● **Problem to solve**:
Say, as a bare number, how many lines of the listing contain "output".
(Dataset Opens)
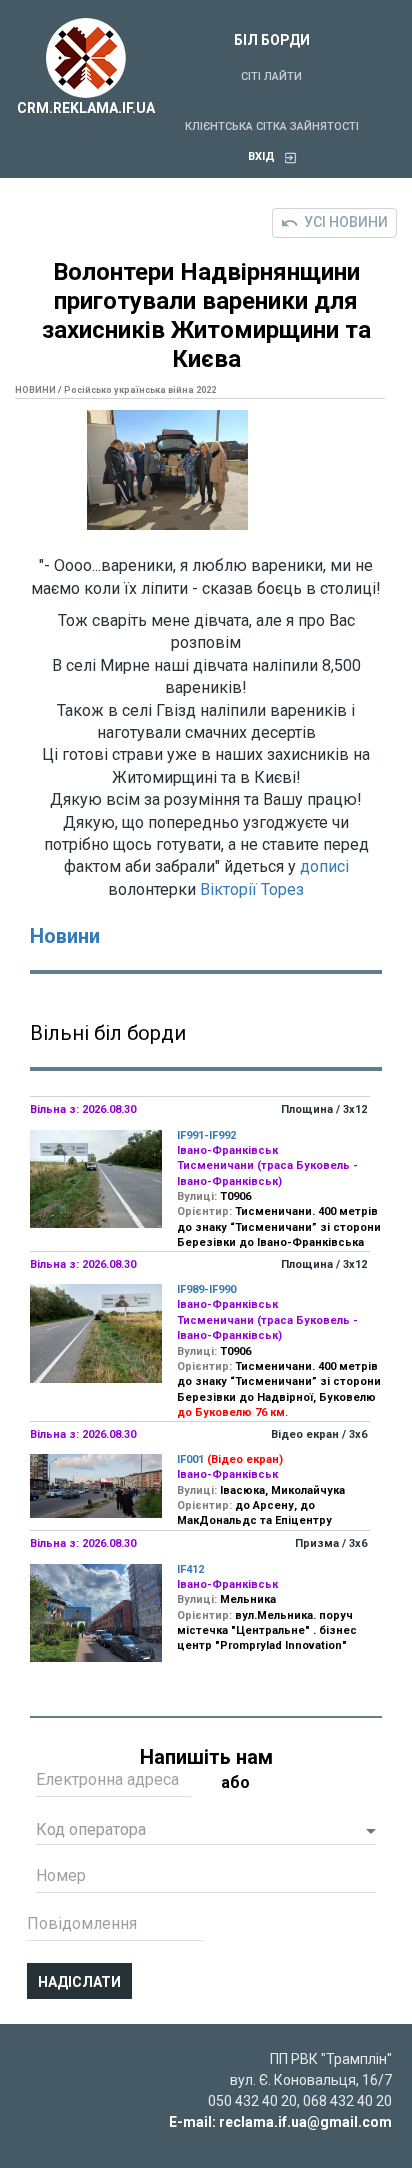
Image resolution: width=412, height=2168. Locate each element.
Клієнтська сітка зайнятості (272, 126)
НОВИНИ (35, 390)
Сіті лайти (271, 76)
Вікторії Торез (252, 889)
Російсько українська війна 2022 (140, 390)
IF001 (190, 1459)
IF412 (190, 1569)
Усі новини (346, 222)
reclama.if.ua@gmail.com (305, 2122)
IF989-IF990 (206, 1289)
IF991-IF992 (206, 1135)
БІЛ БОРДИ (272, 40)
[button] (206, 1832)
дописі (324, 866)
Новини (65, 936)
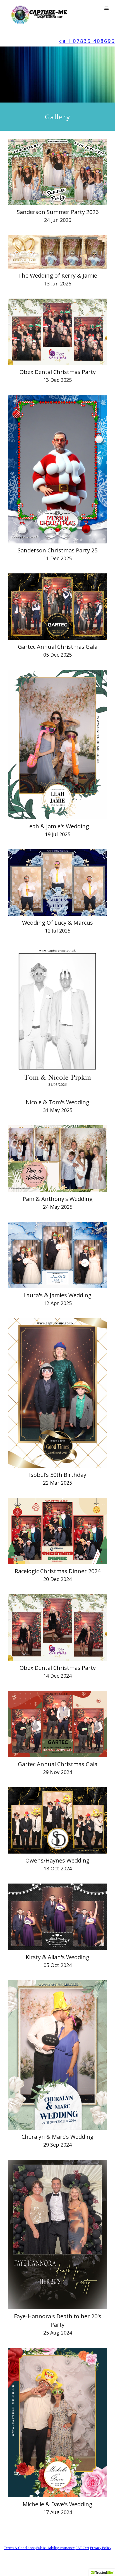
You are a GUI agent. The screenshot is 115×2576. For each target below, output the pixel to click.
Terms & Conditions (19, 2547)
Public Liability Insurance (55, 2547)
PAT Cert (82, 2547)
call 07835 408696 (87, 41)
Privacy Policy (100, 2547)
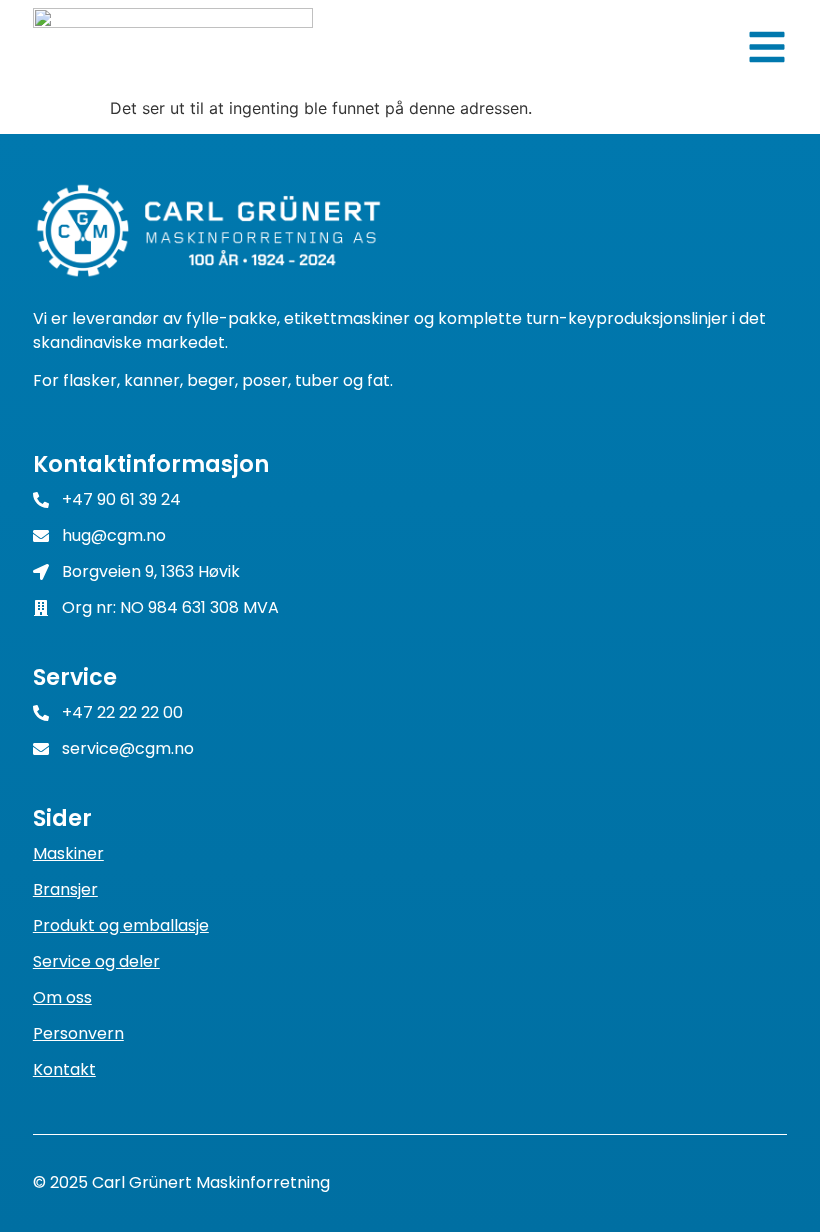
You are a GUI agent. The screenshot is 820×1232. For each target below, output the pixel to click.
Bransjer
(Dataset Closes)
(Dataset Opens)
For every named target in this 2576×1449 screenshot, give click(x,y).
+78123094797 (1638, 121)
(Dataset Closes)
(Dataset Opens)
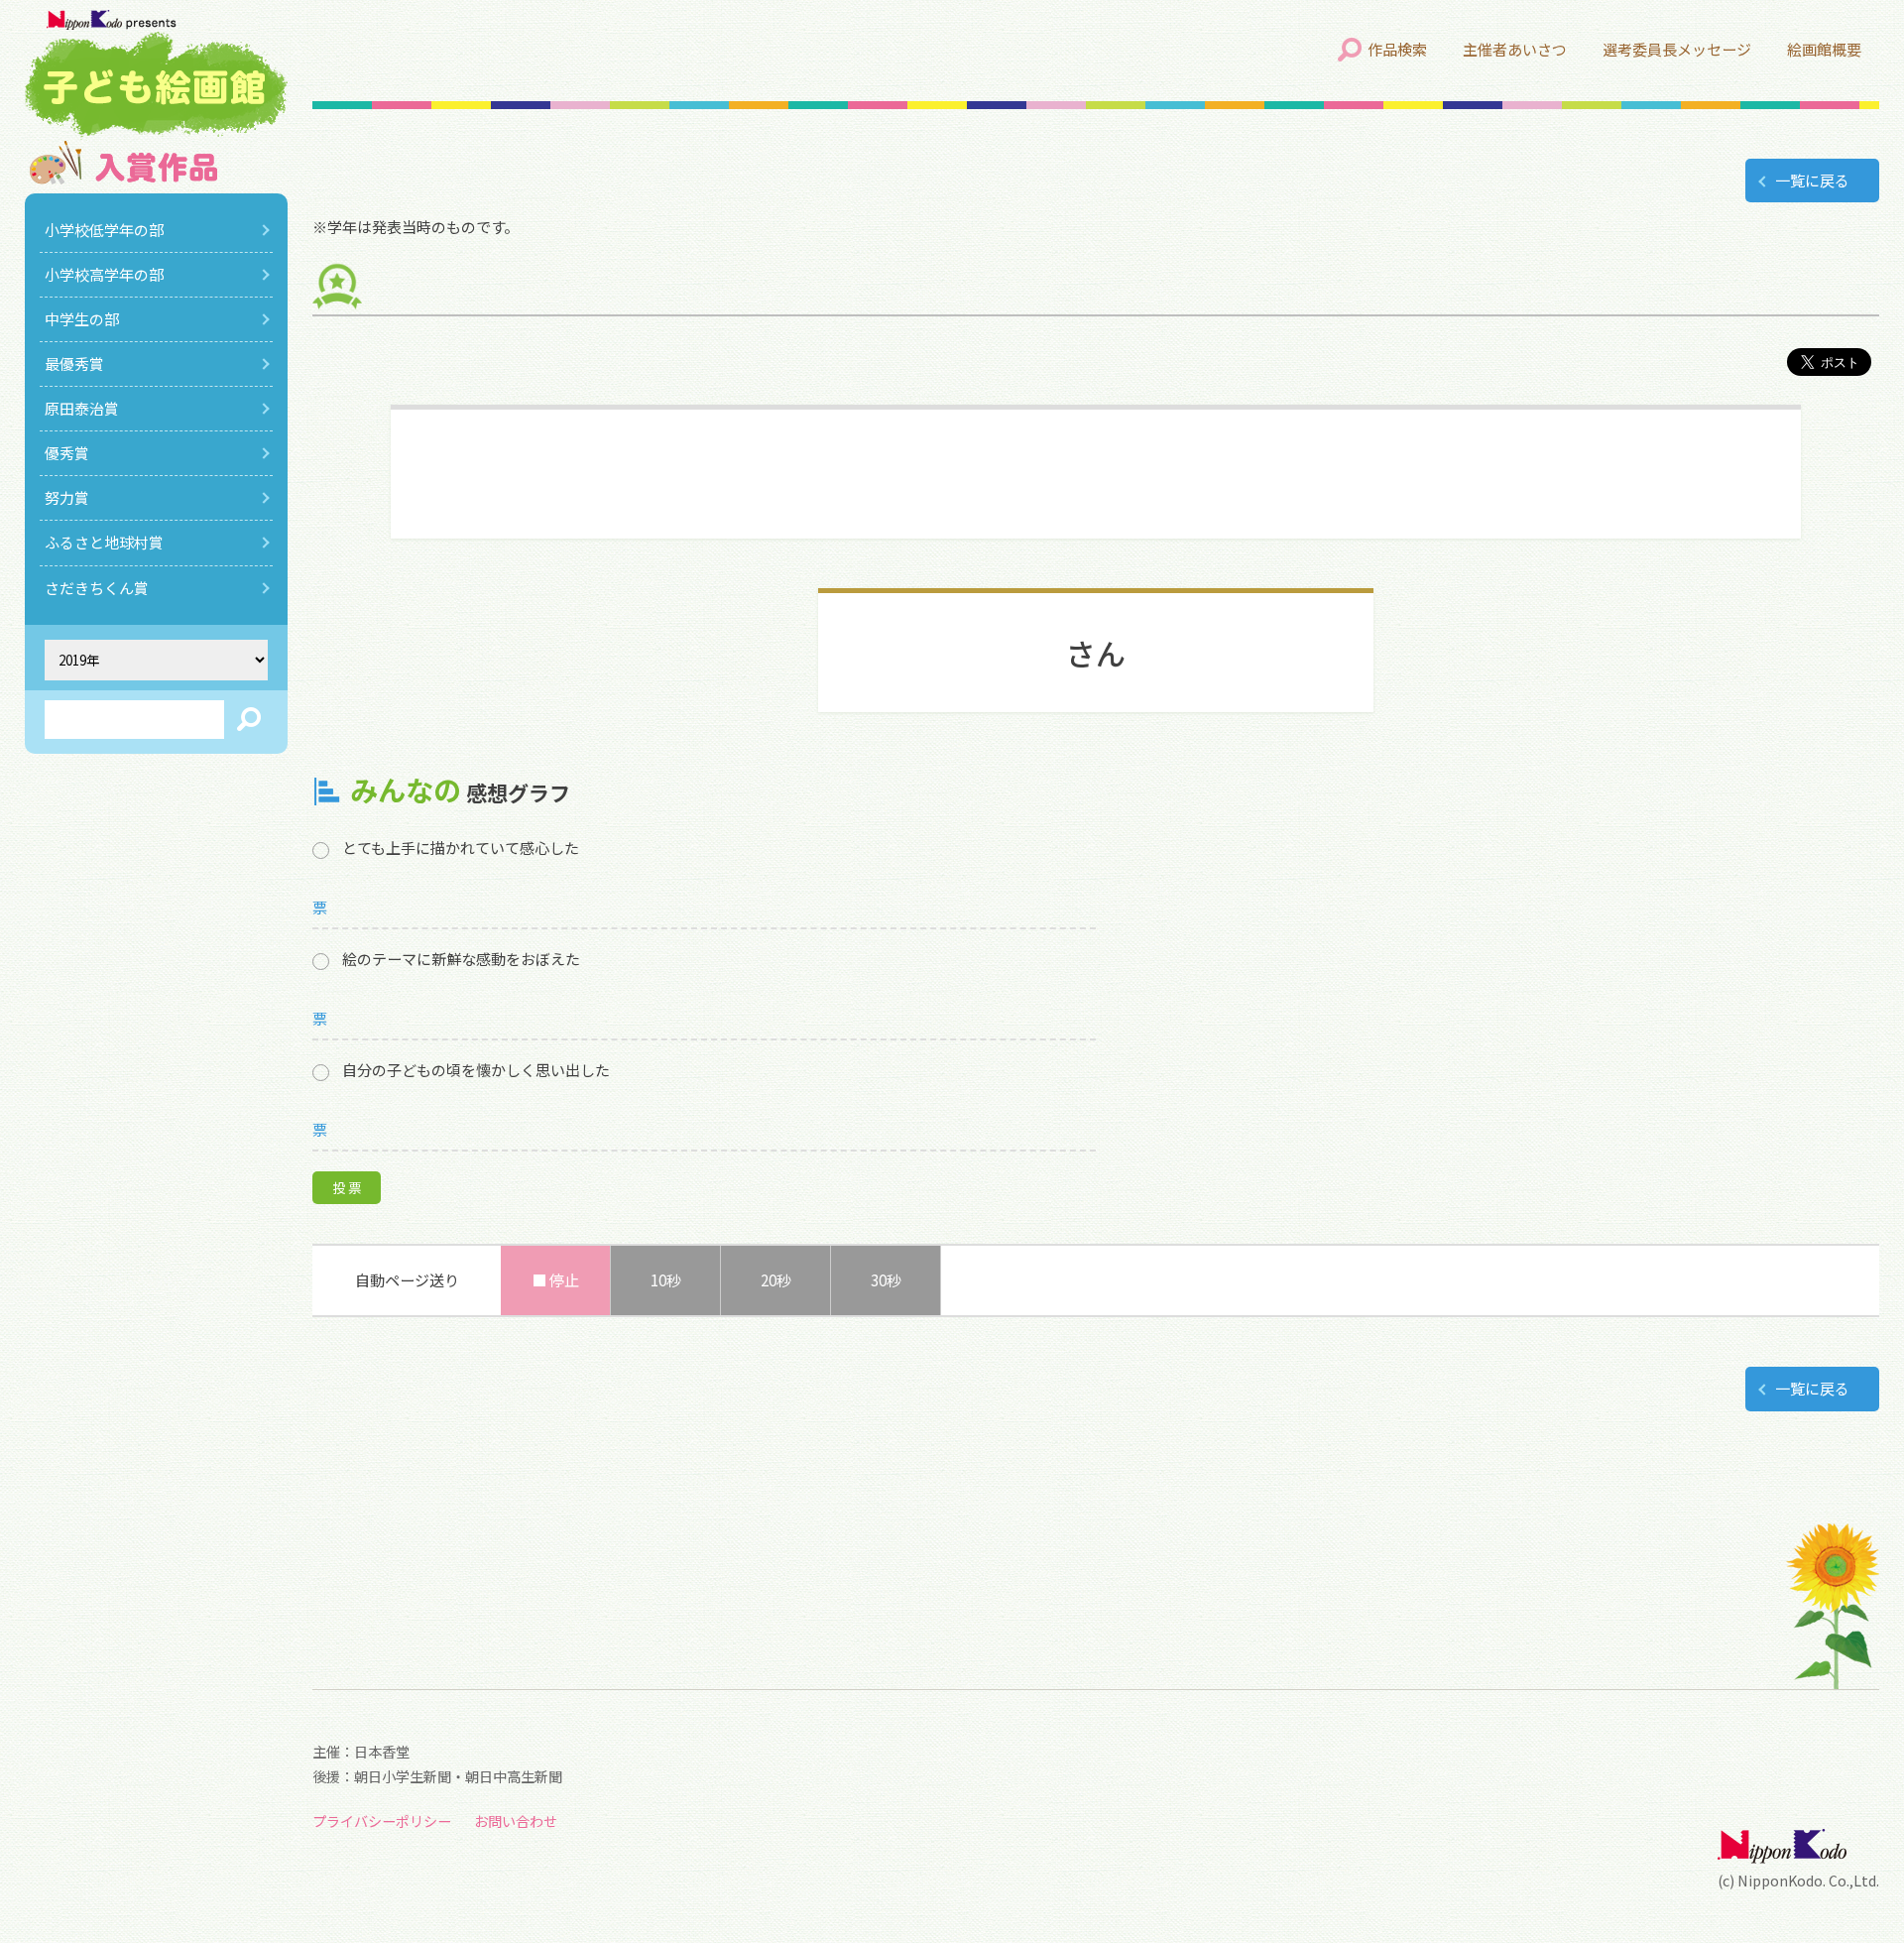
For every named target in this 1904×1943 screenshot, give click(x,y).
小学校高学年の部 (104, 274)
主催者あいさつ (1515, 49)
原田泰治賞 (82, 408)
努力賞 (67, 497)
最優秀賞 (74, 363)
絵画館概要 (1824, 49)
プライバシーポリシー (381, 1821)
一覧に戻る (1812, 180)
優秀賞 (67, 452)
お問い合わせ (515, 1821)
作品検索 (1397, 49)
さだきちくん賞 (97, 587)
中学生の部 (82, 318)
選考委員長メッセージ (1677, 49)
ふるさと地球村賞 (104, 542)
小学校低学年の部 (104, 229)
(Dataset Closes)
● **Task result**:
2